Mengapa suku Tionghoa bisa menguasai perdagangan
dan perekonomian Indonesia?
1.3.
Tujuan
1.
Mempelajari awal mula kedatangan suku
Tionghoa ke Indonesia.
2.
Mempelajari bagaimana cara suku Tionghoa memagang
teguh budayanya
3.
Meneliti kebudayaan dan kebiasaan berdagang suku
Tionghoa
4.
Mendeskripsikan prinsip bisnis suku
Tionghoa
BAB II
TINJAUAN PUSTAKA
2.1. Pengertian Kebudayaan
Kebudayaan sangat
erat hubungannya dengan masyarakat. Melville J. Herskovits dan Bronislaw
Malinowski mengemukakan bahwa segala sesuatu yang terdapat dalam masyarakat
ditentukan oleh kebudayaan yang dimiliki oleh masyarakat itu sendiri.

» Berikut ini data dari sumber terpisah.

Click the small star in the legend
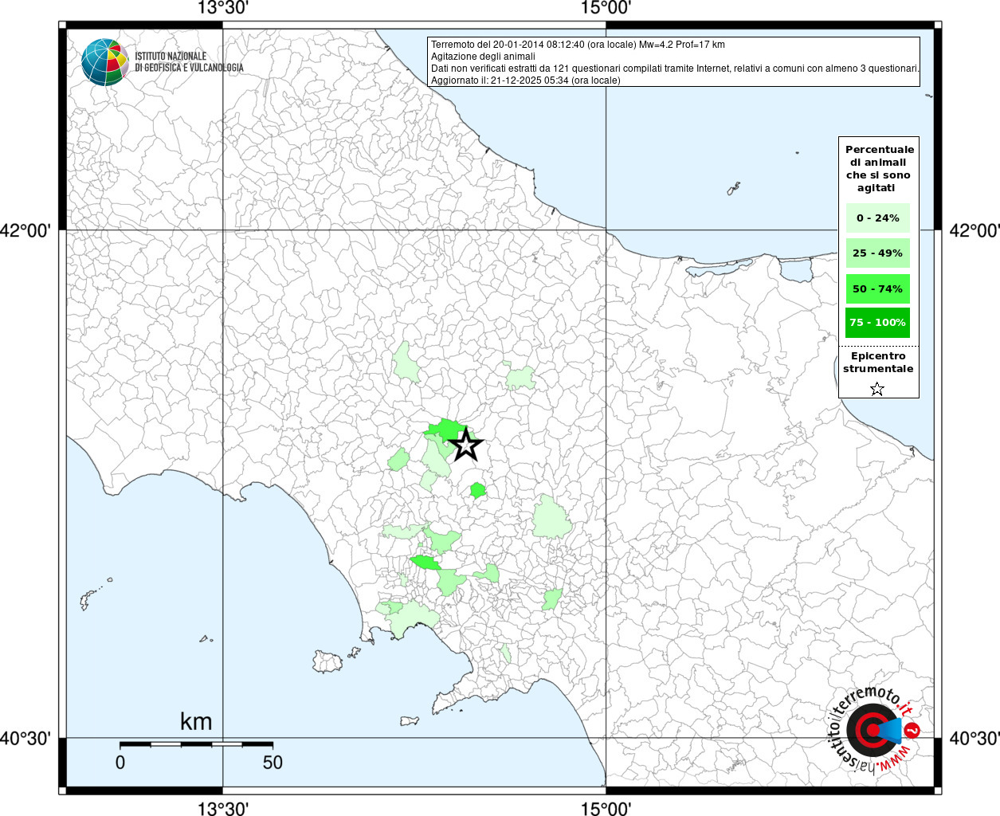 tap(877, 389)
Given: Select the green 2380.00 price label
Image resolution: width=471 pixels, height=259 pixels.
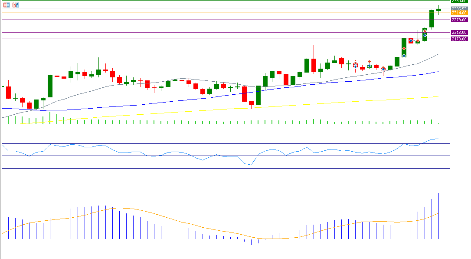Looking at the screenshot, I should click(x=459, y=1).
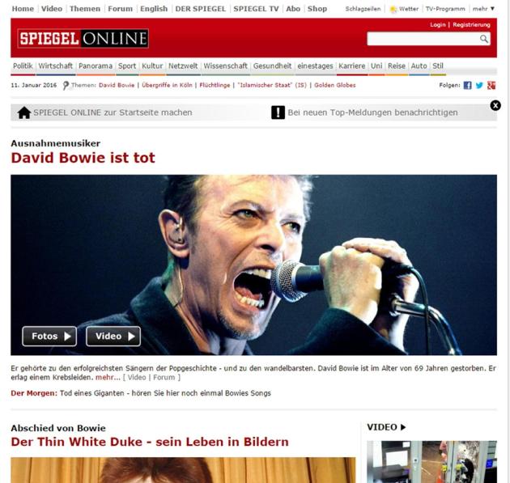The height and width of the screenshot is (483, 510).
Task: Open the video thumbnail in sidebar
Action: 431,461
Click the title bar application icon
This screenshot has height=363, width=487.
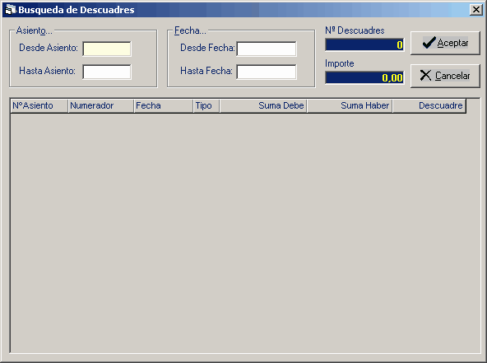[11, 9]
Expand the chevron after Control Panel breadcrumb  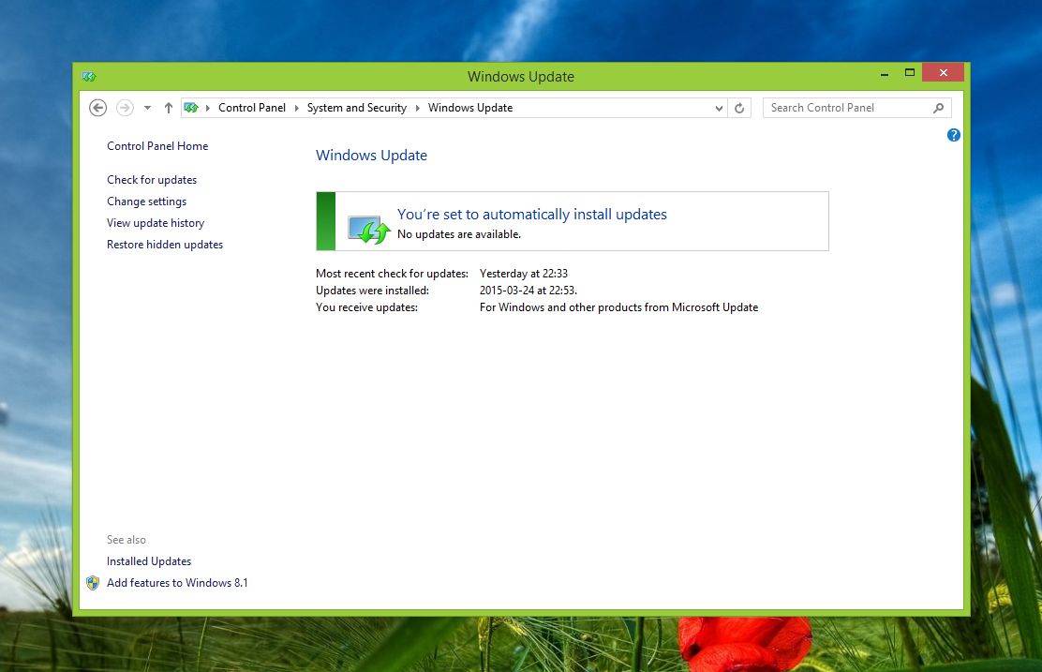[297, 108]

Istilah
untuk pendapat itu adalah Cultural-Determinism.
Herskovits memandang
kebudayaan sebagai sesuatu yang turun temurun dari satu generasi ke generasi
yang lain, yang kemudian disebut sebagai superorganic.
Menurut Andreas
Eppink, kebudayaan mengandung keseluruhan pengertian nilai sosial,norma sosial,
ilmu pengetahuan serta keseluruhan struktur-struktur sosial, religius, dan
lain-lain, tambahan lagi segala pernyataan intelektual dan artistik yang
menjadi ciri khas suatu masyarakat.
Menurut Edward
Burnett Tylor, kebudayaan merupakan keseluruhan yang kompleks, yang di dalamnya
terkandung pengetahuan, kepercayaan, kesenian, moral, hukum, adat istiadat, dan
kemampuan-kemampuan lain yang didapat seseorang sebagai anggota masyarakat.
Menurut Selo
Soemardjan dan Soelaiman Soemardi, kebudayaan adalah sarana hasil karya, rasa,
dan cipta masyarakat.
Dari berbagai
definisi tersebut, dapat diperoleh pengertian mengenai kebudayaan adalah
sesuatu yang akan memengaruhi tingkat pengetahuan dan meliputi sistem ide atau
gagasan yang terdapat dalam pikiran manusia, sehingga dalam kehidupan sehari-hari,
kebudayaan itu bersifat abstrak.
Sedangkan
perwujudan kebudayaan adalah benda-benda yang diciptakan oleh manusia sebagai
makhluk yang berbudaya, berupa perilaku dan benda-benda yang bersifat nyata,
misalnya pola-pola perilaku, bahasa, peralatan hidup, organisasi sosial,
religi, seni, dan lain-lain, yang kesemuanya ditujukan untuk membantu manusia
dalam melangsungkan kehidupan bermasyarakat.
2.2. Suku Tionghoa
Suku
Tionghoa atau China adalah suku bangsa
perantau atau pendatang dari negeri China yang datang ke Indonesia dengan
tujuan berdagang maupun bermigrasi (Trianisa, 2007). Menurut Kinasih (2005), suku Tionghoa adalah
pendatang yang mengalami interaksi etnisitas paling problematik dibandingkan
dengan etnis India, Arab dan beberapa etnis kecil pendatang lainnya. Menurut
Vasanty (dalam Koentjaraningrat, 2007) orang Tionghoa adalah kelompok orang
yang berasal dari berbagai suku bangsa di daerah negara China yang salah
satunya berasal dari dua provinsi yaitu Fukien dan Kwangtung. Suku-suku bangsa
dari daerah tersebut adalah Hokkien, Teo-Chiu, Hakka dan Hakka dan Kanton.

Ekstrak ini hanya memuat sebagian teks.